- Aim of the task: Take the line containing "Open La connexion est sécurisée details" and every line after it to the end of the data, and write them out exactly as they appear.

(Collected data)
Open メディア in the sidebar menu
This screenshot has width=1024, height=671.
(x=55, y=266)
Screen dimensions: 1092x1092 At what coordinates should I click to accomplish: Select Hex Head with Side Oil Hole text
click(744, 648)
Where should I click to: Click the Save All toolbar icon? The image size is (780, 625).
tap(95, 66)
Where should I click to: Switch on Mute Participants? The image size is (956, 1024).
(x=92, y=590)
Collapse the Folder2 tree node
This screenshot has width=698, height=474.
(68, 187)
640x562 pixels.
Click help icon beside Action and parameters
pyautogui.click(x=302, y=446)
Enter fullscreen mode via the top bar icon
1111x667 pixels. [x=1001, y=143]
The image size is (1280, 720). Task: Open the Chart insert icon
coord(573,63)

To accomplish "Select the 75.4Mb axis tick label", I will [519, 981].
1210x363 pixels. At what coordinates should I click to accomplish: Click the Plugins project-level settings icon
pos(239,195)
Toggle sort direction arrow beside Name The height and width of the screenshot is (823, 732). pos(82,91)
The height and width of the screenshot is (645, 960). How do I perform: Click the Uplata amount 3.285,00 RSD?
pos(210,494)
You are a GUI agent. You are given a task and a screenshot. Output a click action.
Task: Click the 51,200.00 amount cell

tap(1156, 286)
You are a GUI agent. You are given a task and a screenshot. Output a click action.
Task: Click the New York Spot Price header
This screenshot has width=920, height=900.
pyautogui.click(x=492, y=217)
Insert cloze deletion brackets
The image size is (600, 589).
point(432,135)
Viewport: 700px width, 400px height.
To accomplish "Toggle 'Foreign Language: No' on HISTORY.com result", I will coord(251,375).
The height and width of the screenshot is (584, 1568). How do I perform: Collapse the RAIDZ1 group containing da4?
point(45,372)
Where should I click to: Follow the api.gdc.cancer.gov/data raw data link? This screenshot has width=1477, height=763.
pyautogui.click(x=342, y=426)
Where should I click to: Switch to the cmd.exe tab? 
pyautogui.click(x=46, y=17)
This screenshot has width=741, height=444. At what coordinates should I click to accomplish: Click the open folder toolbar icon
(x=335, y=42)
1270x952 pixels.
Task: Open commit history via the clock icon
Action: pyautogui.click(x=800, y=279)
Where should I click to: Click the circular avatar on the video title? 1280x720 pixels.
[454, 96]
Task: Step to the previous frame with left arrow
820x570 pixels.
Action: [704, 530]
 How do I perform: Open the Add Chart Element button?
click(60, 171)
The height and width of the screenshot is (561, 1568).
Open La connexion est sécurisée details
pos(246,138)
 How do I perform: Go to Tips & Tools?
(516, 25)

- Result:
Open La connexion est sécurisée details
pos(246,138)
 How do I perform: Go to Tips & Tools?
(516, 25)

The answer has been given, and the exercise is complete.